Alright, now it is clear. Thank you!
Edit: I made some simulations and the following idea could successfully detect and learn new objects, but it had some bad effects on the inference part, so it’s not the right solution.
Just guessing but it may not be that difficult:
Let’s assume that a learned feature/location pattern (P1) causes the output layer to represent an already learned object (this is in ‘infer mode’ since the feed-forward activation was strong enough).
Let’s call the output layer’s activation A1.

After P1, a new, unseen pattern (P2) arrives. Because it isn’t a learned pattern the feed-forward activation will be less “strong”, so the output layer switches to ‘learn mode’, and chooses an other set of active cells to represent the new object (A2).
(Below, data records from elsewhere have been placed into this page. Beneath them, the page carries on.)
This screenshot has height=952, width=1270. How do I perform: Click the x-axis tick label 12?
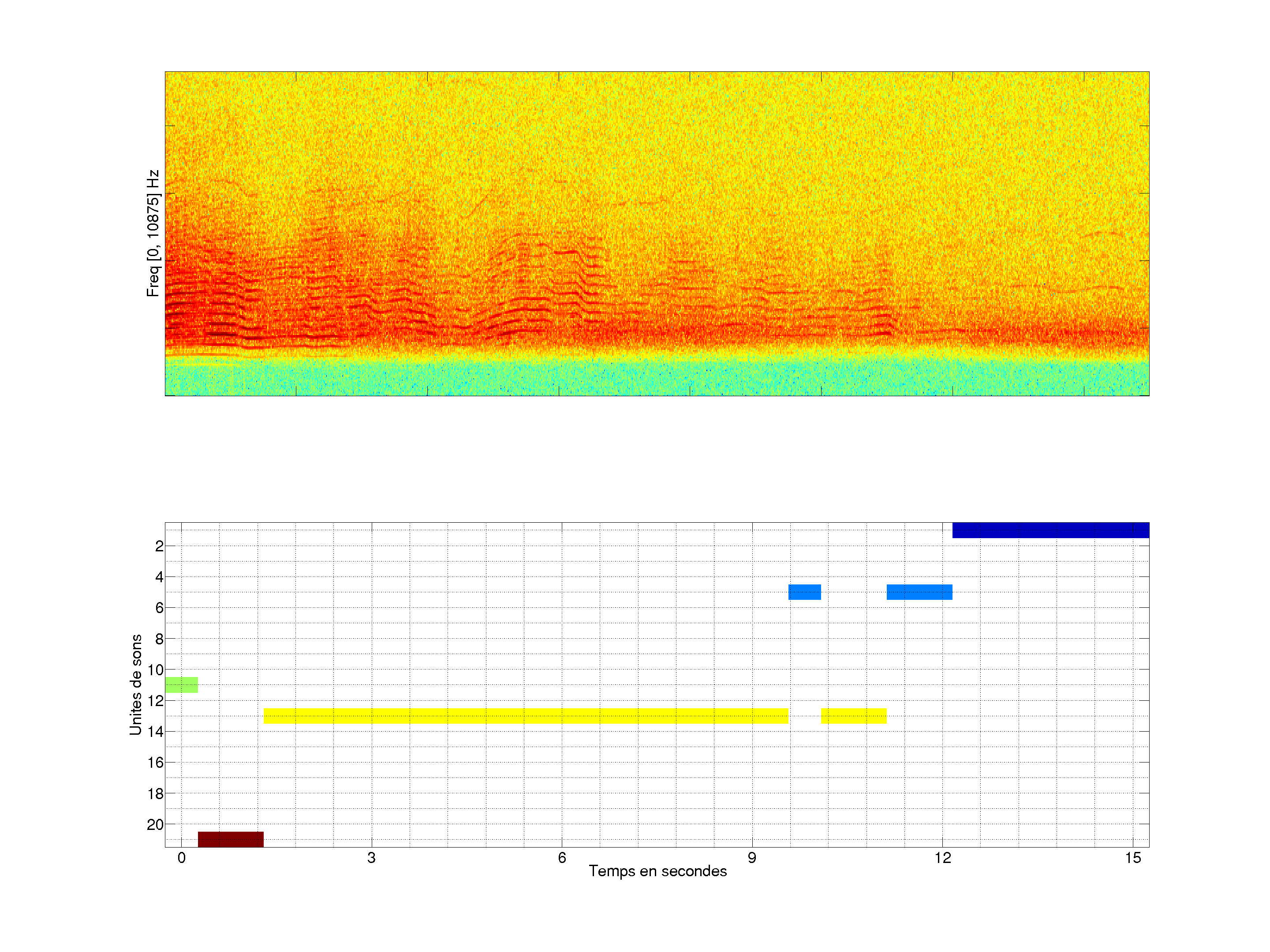(x=942, y=858)
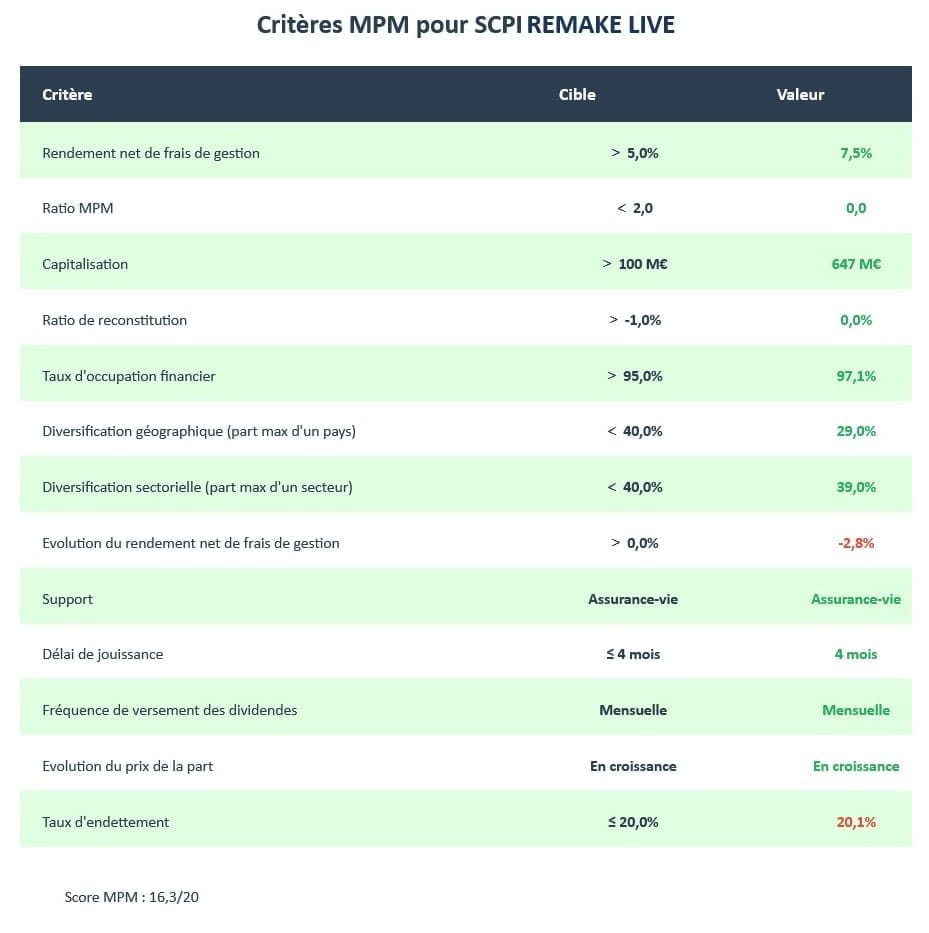The width and height of the screenshot is (929, 933).
Task: Click the Critères MPM pour SCPI REMAKE LIVE title
Action: coord(465,25)
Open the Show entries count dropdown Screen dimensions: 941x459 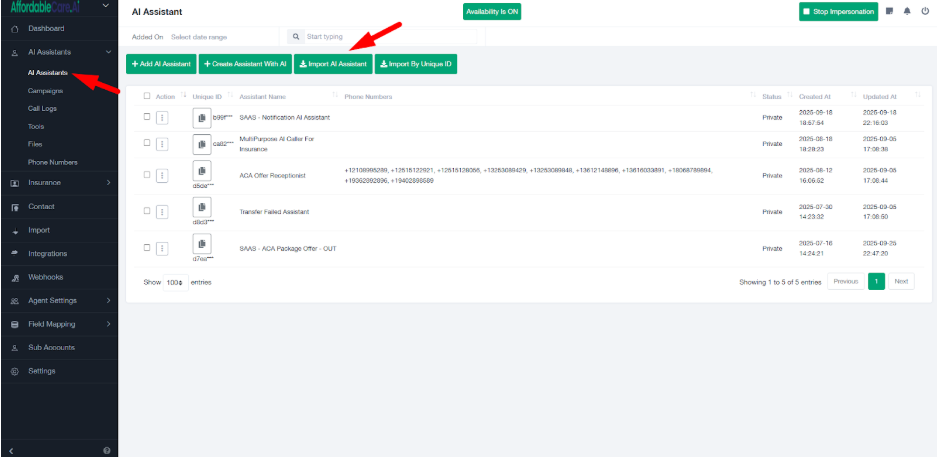coord(176,282)
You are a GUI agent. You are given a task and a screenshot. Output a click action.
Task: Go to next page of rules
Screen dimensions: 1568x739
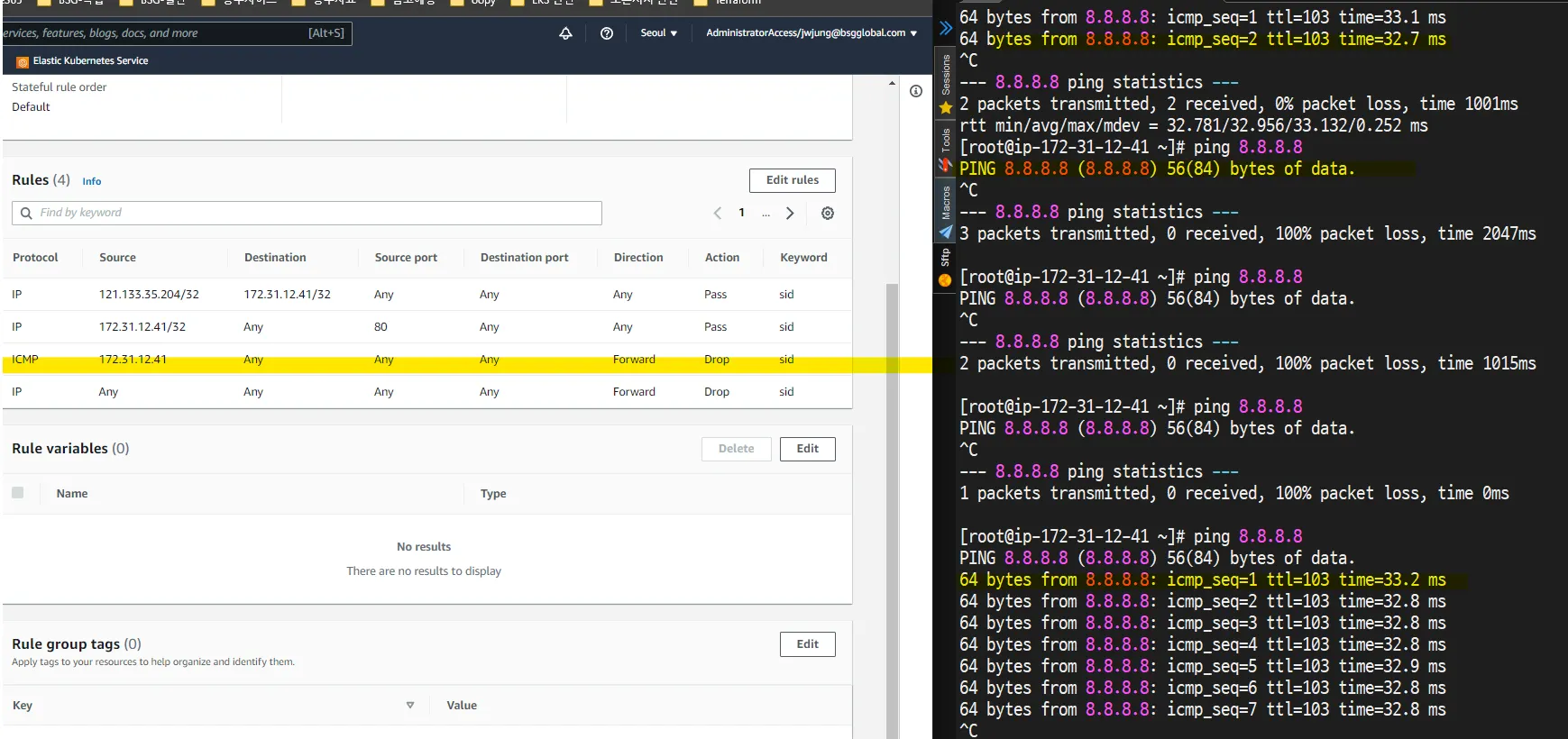790,214
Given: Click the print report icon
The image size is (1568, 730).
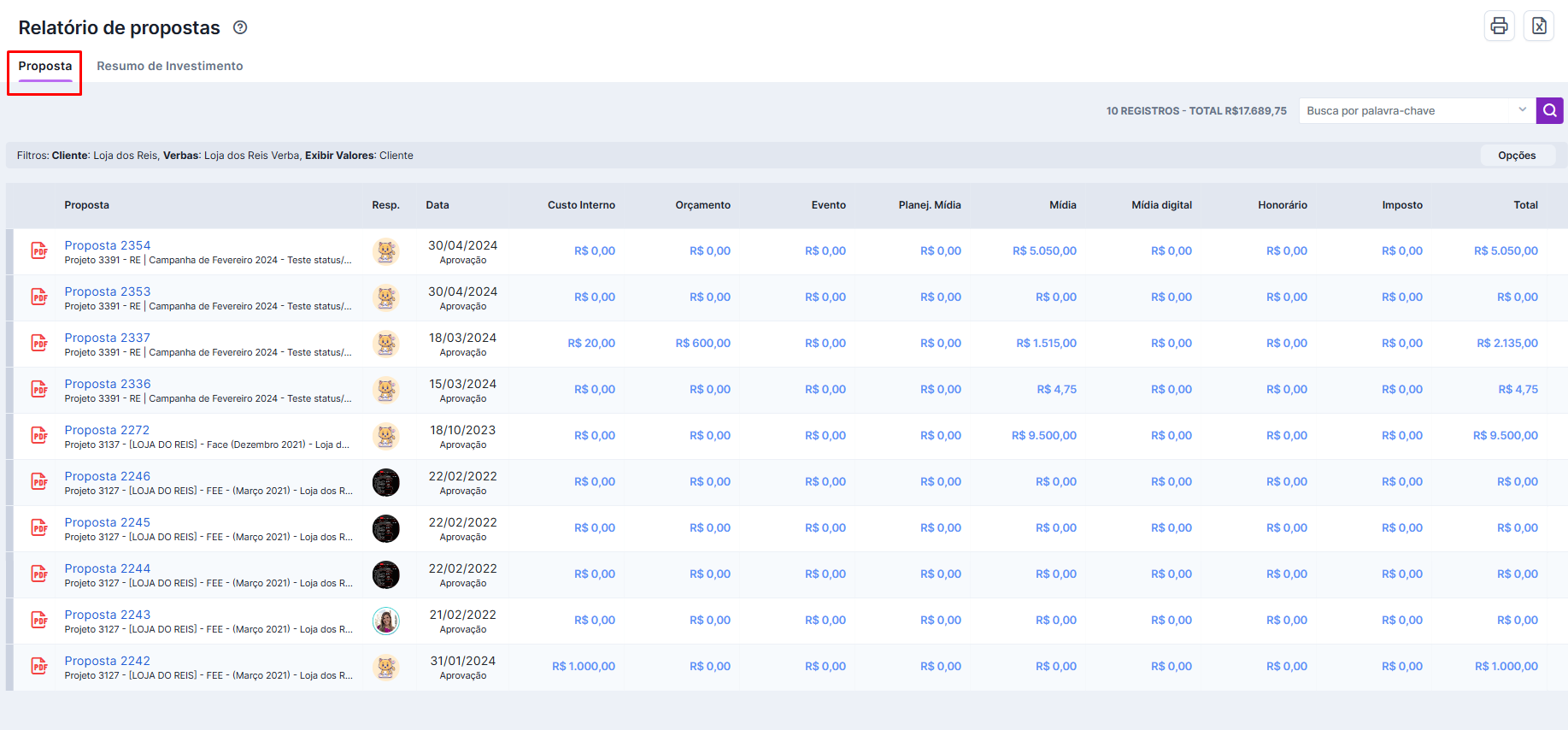Looking at the screenshot, I should [x=1499, y=26].
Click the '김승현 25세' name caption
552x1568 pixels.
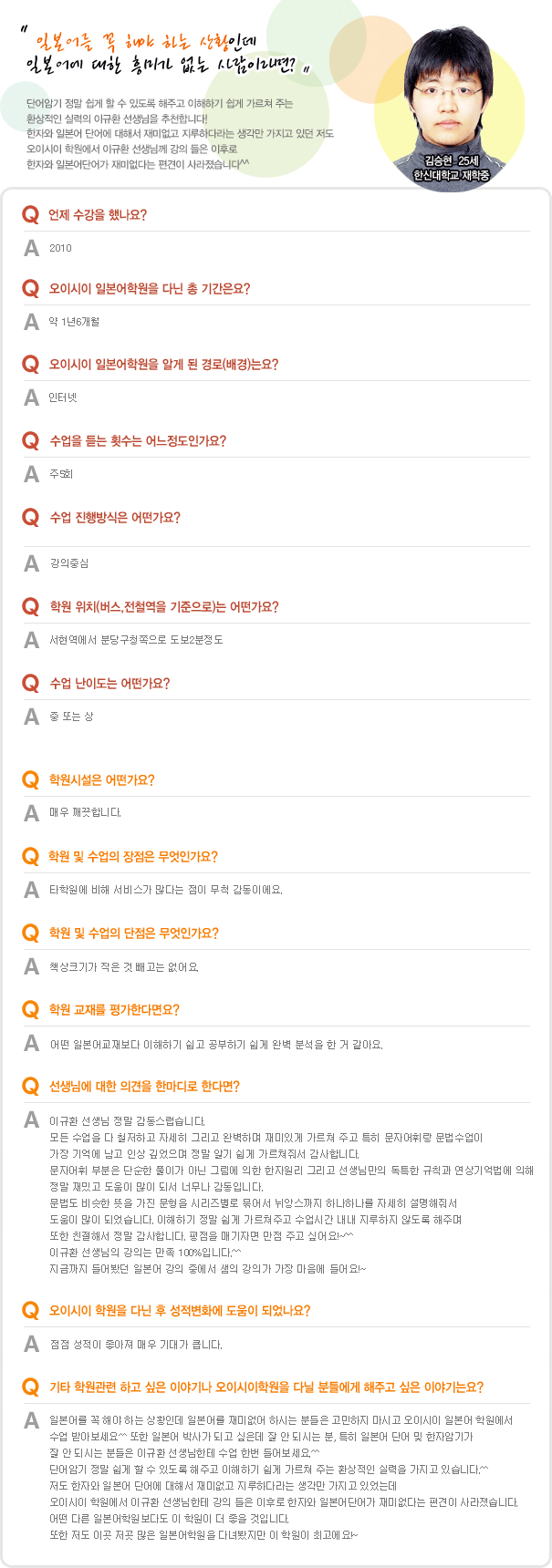tap(452, 161)
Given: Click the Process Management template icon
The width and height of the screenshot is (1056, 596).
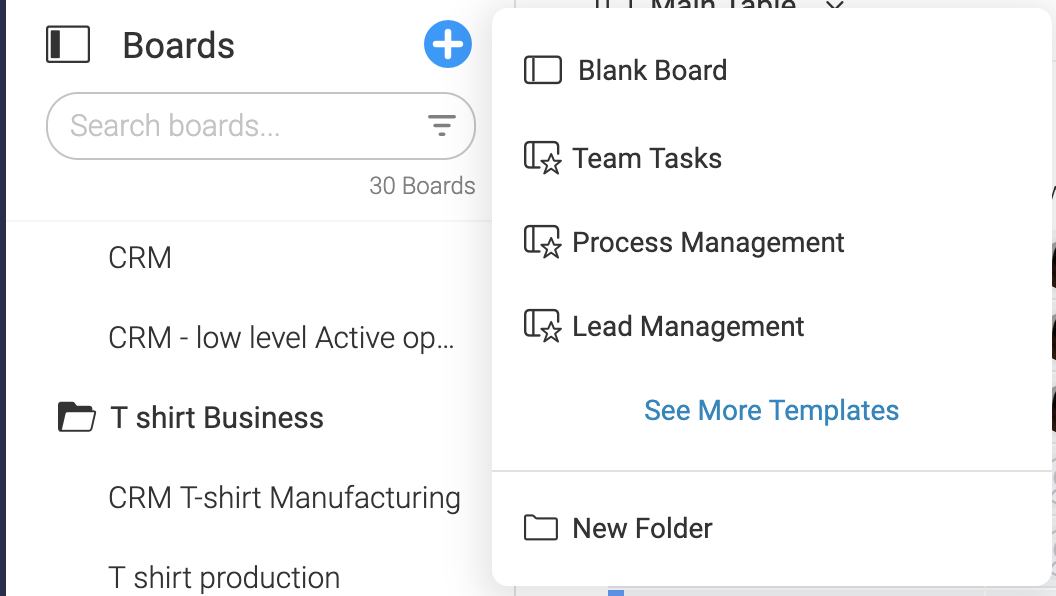Looking at the screenshot, I should click(543, 242).
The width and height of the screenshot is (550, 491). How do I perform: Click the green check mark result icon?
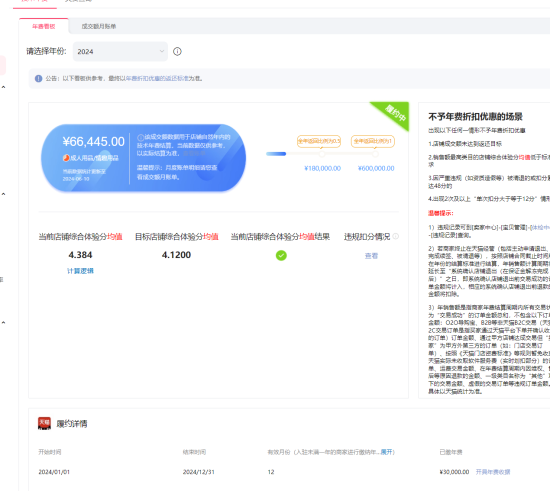[x=281, y=255]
Now, as described in the paper, the output layer’s active neurons adapt their connections to the last time step’s activations:

So the A2 neurons will be more likely to become active, if the A1 neurons are activated.
At the next epoch we feed P1 to the system again. If we follow the output layer’s activation rule then only the A1 cells will be active (because A2 neurons don’t have feed-forward activations):

However if we assume that the feature/location signal is a “strong” signal, then the A1 cells could be active enough to make A2 cells active aswell:

After the activation of the output layer is determined, active cells in the output layer grow connections to the input layer’s active cells. So A2 neurons will also learn the P1 pattern…
The only change that I made in the output layer’s activation rule is that if the layer is in ‘infer mode’ (so if the feed-forward signal is strong enough) then cells in the layer don’t need feed-forward input to activate, it’s enough if the basal signal is strong enough.
I don’t know if it can happen in the brain (probably not), but to me it sounds logical to say that if a neuron gets a strong activation signal then it can activate other cells in the same layer.
BTW when I say “strong” feed-forward signal then I mean that a cell’s overlap is above a threshold. If the active cells in the input layer is let’s say 10, and during initialization we set 50% of the permanences to be connected, then we could say that a neuron has “strong” signal if it’s overlap is >= 9.
So if the signal is a strong signal then we would switch to “infer mode”, and during inference cells can be activated without feed-forward signal.
However if the feed-forward signal is not strong enough then we would select the ‘learn mode’ (=fix the output layer’s activation and learn the new object).